Demand for clean cooking methods have increased as more households take up liquefied petroleum gas (LPG) thereby sending the price of the commodity through the roof.
The government of Kenya now plans to license more liquefied petroleum gas (LPG) import terminals along the Indian Ocean coastline to boost uptake of the clean energy source, the energy regulator has said.
Daniel Kiptoo, director-general, Energy and Petroleum Regulatory Authority (EPRA) told journalists in Nairobi that the country currently relies on only one privately owned import terminal to satisfy the country’s domestic demand for cooking gas.
“We need to have more LPG import terminals to increase supply,” he said during the release of the 2021 Energy and Petroleum Statistics Report.
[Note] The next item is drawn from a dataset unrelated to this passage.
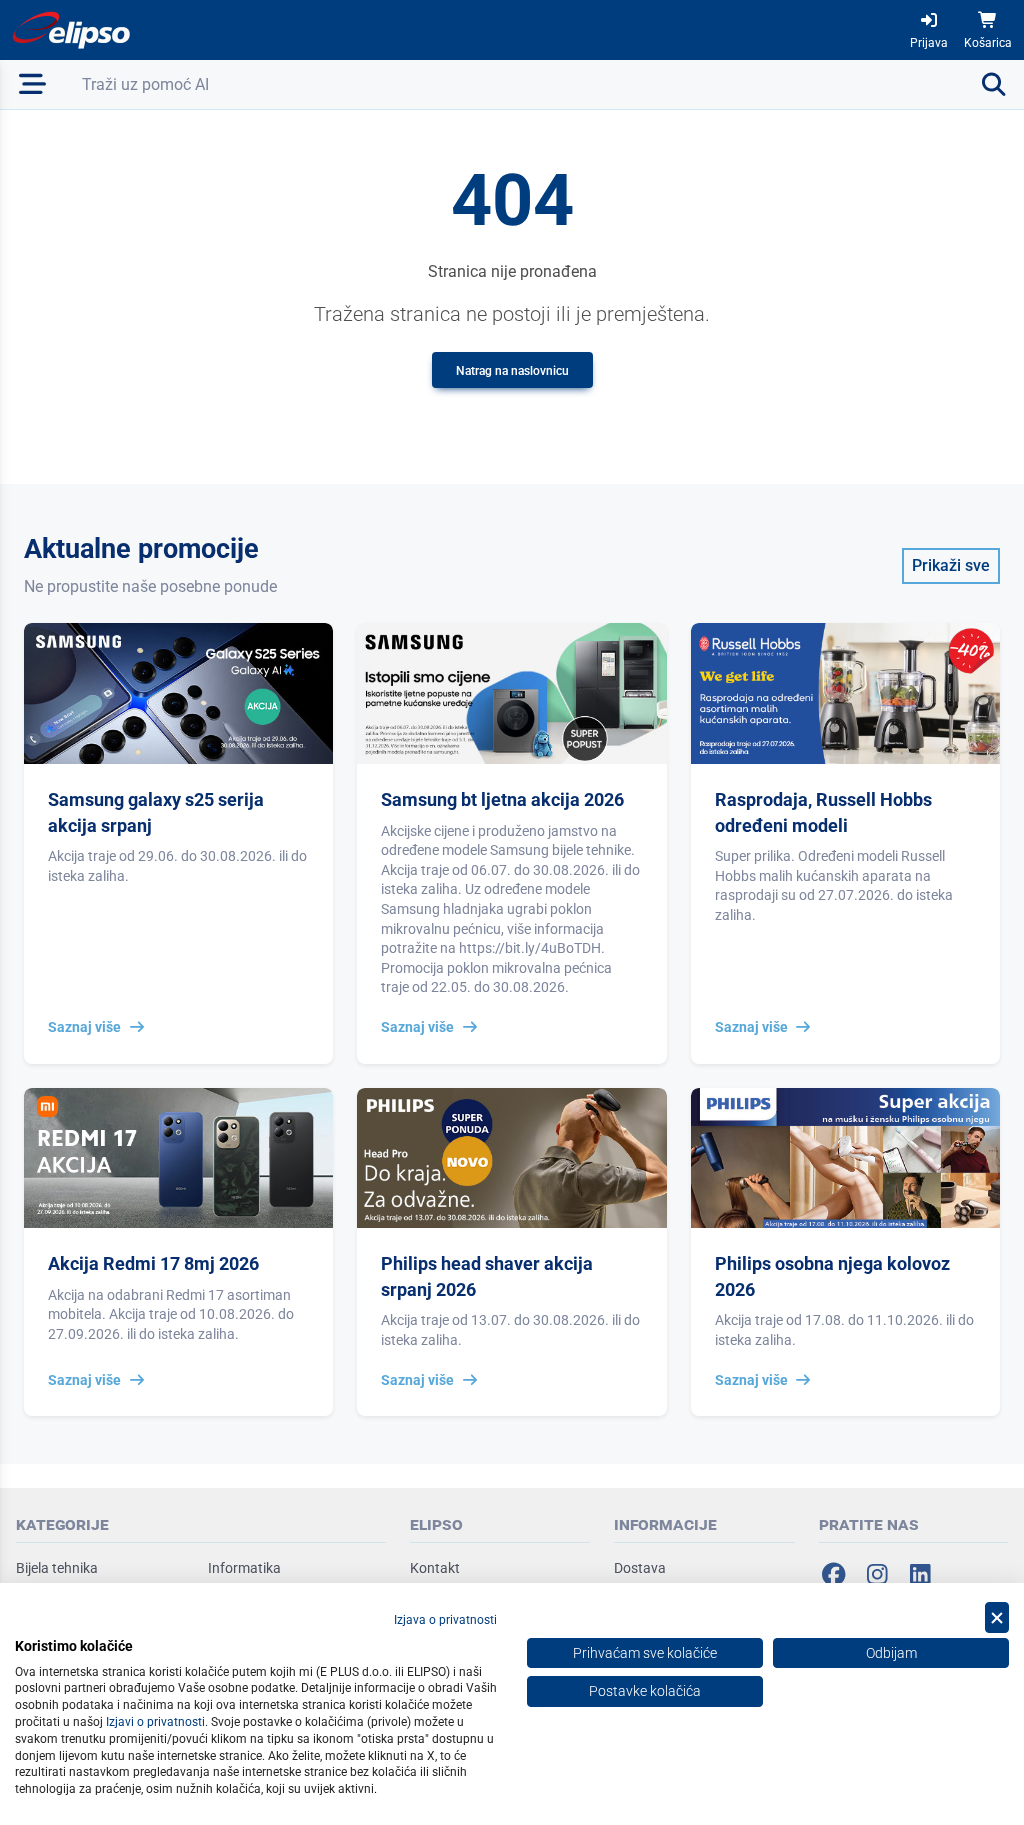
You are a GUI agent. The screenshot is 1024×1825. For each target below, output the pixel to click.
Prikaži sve (951, 565)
Kiptoo added that Kenya is keen to have more berths for unloading LPG carriers to lower the cost of cooking gas in the market. He said that Kenya currently has no local production of natural gas and is therefore dependent on imports of LPG.
The energy regulator said eight private sector players have expressed interest in constructing import terminals for LPG.
Kiptoo observed that more import terminals will also increase the country’s storage capacity and therefore will attract bigger LPG vessels to supply the cooking gas to the Kenyan market.
The official noted that currently, Kenya’s capita consumption of LPG stands at 7.5 kg compared to a target of 15 kg. He noted that the lower cost of LPG will attract more households to switch from Kerosene, charcoal or firewood to clean cooking fuels.